This year, I’ve seen over 100 plays by over 100 playwrights living and dead, conventional and experimental, brilliant and not-so. One dramatist has grabbed my attention more than any other, and not only because more of her plays have been performed around here than any other’s (well, except Shakespeare—there is always Shakespeare).

In this decade, Sarah Ruhl has written 10 plays and seen them all professionally performed—not only an impressive output but a rare achievement for a young playwright (she’s now 36). I saw four of them this year, three in Western Mass.; another, her 2004 breakout comedy The Clean House, was part of New Century Theatre’s 2009 season.

The adjective most frequently applied to her plays is “quirky,” and quirky they certainly are. She takes a freewheeling, almost daredevil approach to dramatic structure and isn’t afraid of putting laughter and tears side by side. Moments of magic realism—rainy elevators, intersecting geographies, Ovidian metamorphoses—are grounded in flesh-and-blood lives and passions.
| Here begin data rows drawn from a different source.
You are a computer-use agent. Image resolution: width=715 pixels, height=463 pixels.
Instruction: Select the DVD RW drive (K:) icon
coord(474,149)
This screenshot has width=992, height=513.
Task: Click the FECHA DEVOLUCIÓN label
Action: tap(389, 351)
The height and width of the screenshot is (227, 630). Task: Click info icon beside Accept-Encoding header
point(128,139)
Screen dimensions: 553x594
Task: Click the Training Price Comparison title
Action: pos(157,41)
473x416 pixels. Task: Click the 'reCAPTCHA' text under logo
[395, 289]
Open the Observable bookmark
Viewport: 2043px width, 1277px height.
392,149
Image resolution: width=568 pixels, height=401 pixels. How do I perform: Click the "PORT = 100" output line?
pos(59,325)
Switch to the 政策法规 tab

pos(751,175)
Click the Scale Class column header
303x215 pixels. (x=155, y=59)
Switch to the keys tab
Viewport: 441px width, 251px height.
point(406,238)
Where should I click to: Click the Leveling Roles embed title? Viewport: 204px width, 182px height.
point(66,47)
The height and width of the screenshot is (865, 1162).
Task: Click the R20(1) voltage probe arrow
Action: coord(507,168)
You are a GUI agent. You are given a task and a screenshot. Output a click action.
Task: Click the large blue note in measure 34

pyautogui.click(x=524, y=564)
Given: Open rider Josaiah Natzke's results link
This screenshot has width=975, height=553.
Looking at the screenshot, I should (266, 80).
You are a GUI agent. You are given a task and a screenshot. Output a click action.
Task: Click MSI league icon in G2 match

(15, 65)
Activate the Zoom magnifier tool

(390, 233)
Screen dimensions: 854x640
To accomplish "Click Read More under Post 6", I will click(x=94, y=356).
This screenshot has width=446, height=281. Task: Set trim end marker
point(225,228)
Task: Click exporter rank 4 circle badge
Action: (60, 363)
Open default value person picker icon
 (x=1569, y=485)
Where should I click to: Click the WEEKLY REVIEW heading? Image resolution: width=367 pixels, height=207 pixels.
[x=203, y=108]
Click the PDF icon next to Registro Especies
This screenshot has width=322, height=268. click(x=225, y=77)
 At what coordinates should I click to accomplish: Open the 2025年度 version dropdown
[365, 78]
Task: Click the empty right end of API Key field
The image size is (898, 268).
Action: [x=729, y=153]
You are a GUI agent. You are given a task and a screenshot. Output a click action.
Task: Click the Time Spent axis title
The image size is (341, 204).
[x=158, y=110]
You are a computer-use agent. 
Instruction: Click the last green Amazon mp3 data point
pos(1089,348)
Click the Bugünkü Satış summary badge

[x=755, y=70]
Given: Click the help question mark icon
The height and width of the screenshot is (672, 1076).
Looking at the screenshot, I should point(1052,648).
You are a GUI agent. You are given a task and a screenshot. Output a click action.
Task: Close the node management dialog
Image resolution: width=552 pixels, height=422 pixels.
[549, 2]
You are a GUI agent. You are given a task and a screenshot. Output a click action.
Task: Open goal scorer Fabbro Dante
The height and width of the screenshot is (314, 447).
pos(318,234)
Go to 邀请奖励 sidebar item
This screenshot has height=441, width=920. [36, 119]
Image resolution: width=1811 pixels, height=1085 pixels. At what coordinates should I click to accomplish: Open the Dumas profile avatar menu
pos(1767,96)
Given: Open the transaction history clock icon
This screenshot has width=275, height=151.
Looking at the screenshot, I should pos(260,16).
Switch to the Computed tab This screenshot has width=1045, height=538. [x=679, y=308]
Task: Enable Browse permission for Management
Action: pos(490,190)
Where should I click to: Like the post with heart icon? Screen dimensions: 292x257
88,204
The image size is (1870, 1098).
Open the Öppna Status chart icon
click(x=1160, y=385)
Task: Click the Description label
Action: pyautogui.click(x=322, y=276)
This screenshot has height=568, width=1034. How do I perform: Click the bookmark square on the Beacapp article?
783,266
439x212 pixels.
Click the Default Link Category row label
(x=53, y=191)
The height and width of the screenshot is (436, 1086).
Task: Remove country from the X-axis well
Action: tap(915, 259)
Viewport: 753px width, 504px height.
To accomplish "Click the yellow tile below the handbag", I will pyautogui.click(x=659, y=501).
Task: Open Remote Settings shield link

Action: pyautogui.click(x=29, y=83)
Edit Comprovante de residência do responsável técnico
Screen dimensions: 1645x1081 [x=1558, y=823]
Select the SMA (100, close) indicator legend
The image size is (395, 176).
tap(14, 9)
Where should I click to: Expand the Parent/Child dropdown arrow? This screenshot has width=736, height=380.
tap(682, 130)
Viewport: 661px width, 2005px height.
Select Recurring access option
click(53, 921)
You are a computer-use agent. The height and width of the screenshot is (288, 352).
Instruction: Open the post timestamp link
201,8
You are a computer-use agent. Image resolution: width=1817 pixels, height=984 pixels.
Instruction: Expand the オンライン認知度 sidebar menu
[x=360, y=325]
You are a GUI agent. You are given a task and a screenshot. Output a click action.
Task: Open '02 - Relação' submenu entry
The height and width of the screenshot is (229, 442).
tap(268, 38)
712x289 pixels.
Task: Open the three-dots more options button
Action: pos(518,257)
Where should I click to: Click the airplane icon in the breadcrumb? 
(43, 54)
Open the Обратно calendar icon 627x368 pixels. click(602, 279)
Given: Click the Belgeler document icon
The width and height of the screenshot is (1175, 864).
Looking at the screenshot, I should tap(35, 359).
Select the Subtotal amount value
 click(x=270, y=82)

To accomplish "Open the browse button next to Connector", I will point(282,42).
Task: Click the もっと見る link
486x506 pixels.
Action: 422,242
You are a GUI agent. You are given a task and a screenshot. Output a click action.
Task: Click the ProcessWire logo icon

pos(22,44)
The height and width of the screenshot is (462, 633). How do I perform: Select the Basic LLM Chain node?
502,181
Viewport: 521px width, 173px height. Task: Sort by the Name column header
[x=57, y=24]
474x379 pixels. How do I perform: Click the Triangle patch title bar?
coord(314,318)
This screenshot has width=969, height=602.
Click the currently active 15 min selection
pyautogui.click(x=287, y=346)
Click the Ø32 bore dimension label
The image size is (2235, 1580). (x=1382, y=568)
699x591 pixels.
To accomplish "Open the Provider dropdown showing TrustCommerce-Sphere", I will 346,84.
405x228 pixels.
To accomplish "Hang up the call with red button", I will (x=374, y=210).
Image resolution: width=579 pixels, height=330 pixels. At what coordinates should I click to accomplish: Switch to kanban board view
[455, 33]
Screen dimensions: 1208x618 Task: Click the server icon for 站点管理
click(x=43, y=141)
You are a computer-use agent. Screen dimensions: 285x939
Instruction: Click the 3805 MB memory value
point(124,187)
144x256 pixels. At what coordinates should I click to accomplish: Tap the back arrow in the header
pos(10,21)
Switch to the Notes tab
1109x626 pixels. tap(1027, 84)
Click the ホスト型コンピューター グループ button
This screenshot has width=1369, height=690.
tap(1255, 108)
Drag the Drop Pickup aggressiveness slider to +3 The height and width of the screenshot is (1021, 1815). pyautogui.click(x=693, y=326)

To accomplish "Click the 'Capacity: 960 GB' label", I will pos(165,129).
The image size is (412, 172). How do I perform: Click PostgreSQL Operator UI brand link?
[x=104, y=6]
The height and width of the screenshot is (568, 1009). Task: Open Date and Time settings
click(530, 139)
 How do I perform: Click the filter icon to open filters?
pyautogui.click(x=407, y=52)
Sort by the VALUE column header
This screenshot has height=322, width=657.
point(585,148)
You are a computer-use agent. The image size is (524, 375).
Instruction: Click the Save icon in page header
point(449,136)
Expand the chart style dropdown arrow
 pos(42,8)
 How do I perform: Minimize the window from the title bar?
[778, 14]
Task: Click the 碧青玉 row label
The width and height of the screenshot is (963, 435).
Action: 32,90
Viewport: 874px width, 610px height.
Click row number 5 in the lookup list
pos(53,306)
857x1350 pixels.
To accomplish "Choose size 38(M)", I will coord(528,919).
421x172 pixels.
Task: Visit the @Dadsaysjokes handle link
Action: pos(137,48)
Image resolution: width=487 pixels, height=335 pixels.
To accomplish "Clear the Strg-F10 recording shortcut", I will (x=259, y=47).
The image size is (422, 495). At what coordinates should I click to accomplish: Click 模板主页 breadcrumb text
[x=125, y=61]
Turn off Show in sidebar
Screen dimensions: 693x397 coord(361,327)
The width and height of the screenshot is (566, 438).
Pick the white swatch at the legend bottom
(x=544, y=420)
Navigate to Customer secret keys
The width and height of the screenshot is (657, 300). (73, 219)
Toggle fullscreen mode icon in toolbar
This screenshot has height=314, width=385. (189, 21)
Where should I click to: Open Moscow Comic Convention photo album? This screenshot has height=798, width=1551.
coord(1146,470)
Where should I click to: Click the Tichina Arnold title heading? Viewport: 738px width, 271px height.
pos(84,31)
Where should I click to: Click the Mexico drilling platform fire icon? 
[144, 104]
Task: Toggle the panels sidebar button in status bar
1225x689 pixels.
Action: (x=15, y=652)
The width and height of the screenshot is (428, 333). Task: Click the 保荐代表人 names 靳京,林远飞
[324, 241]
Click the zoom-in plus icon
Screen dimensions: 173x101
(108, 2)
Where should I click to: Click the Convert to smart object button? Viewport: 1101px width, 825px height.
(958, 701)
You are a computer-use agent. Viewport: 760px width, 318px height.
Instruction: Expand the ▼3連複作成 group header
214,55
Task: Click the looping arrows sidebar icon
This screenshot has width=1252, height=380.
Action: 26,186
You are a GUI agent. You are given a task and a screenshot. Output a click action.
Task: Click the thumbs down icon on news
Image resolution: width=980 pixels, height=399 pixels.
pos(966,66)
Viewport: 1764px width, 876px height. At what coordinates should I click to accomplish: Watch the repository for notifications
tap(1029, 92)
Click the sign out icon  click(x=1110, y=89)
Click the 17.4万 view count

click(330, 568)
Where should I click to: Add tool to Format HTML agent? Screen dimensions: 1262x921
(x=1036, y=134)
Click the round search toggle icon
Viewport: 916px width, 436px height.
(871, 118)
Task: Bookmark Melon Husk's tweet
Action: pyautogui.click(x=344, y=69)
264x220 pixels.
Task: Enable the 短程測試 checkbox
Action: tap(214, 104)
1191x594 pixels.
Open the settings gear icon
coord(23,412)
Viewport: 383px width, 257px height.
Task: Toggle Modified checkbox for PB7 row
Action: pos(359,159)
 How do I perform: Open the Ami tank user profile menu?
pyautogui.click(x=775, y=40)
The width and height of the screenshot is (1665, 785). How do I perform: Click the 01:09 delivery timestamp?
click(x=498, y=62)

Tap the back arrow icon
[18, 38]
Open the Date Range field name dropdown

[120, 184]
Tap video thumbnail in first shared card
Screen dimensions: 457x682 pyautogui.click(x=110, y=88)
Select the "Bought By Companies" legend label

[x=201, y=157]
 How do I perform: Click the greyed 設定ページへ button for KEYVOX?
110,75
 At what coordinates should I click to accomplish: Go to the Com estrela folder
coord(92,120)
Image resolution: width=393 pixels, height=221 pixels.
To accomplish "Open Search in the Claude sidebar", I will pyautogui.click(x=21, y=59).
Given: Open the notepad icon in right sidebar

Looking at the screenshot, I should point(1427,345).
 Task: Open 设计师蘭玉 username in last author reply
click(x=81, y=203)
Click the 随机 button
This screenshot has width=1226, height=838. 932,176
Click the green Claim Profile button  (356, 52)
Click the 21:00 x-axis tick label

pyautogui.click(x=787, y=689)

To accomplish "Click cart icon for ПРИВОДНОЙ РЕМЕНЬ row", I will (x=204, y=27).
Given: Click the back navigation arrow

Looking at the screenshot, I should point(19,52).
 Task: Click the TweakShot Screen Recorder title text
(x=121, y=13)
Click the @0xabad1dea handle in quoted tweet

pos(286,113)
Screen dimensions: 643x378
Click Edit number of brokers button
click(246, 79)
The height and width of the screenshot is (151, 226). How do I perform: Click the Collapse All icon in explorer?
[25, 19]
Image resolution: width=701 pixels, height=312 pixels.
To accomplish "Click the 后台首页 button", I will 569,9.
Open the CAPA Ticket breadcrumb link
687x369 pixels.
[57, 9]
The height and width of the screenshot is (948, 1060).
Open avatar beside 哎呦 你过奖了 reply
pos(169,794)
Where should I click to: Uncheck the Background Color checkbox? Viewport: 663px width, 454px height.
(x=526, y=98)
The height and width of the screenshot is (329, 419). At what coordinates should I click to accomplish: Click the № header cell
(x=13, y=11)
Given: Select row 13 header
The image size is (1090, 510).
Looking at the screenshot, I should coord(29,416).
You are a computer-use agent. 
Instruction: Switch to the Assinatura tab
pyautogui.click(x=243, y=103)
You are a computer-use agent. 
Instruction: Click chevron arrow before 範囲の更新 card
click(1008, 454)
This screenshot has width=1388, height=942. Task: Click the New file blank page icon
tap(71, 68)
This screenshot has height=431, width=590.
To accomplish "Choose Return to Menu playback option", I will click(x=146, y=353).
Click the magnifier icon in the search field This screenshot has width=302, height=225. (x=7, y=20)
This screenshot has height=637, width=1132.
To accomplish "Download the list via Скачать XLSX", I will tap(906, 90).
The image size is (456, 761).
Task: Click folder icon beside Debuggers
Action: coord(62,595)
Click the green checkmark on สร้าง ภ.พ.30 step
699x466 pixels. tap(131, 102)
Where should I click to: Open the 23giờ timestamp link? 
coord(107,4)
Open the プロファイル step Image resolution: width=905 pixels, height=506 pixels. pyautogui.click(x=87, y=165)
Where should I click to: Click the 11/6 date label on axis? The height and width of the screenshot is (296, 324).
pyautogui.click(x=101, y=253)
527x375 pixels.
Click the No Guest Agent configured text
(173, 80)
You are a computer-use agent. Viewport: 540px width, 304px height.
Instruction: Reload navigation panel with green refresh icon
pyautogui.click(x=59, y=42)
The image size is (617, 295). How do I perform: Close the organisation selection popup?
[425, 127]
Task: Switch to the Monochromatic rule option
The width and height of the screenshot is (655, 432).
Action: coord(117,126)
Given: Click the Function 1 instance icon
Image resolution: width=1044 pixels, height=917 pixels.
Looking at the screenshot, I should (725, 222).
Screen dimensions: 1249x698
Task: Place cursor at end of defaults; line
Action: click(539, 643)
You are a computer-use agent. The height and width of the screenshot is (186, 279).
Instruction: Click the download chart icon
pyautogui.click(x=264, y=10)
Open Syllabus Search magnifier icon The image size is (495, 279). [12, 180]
All her work is unabashedly heartfelt, adorably nutty and abundantly theatrical.

Dead Man’s Cell Phone, which was seen last spring at Holyoke Community College (and the previous season at TheaterWorks in Hartford), starts with the title’s what-if—a ringing cell phone whose owner has suddenly expired, answered by a bystander who then gets caught up in the life the deceased left behind. It’s an oddball comedy that looks compassionately at the lonely spaces we’ve created in this super-connected age.

Last month WAM Theater of Pittsfield produced Melancholy Play, about a young bank teller who is so exquisitely sad that people keep falling in love with her, but then get annoyed when she unaccountably becomes happy. In one of Ruhl’s most fanciful metaphors, a woman turns into an almond, emulating the brain’s almond-shaped amygdala, seat of emotions.

The Clean House, a Pulitzer Prize finalist (as was last season’s Broadway hit In the Next Room or The Vibrator Play, about Victorian women’s liberation), focuses on a houseful of women dealing with jealousy, infidelity, depression and the desire to literally die laughing.

Eurydice breaks from Ruhl’s usual contemporary settings to explore the myth of Orpheus and Eurydice, the loving couple separated forever by one moment of bad judgment. The play, staged last summer by Old Deerfield Productions, is perhaps Ruhl’s most poignant, a fable about loss—of love, home and memory.

The playwright’s most audacious work, and to my mind her masterpiece-so-far, is Passion Play, a three-part epic that looks at communities staging the passion of Jesus in three historical eras: Elizabethan England, Nazi Germany and Reagan’s America. Through that lens the play examines, passionately and poetically, the fraying and mending of faith, social bonds and individual responsibility. It was produced last spring in New York by the appropriately named Epic Theater Ensemble, co-founded by Amherst native Zak Berkman.

Recipient of a MacArthur “genius” fellowship in 2006, Ruhl especially appeals to me because she engages “big” themes playfully and with a glorious theatricality. She uses the stage to upend our preconceptions and challenge our imaginations. Old Deerfield Productions will remount Eurydice in Northampton’s Academy of Music in March—a harbinger, I hope, of still more area productions by this unique, witty, lyrical and quirky playwright.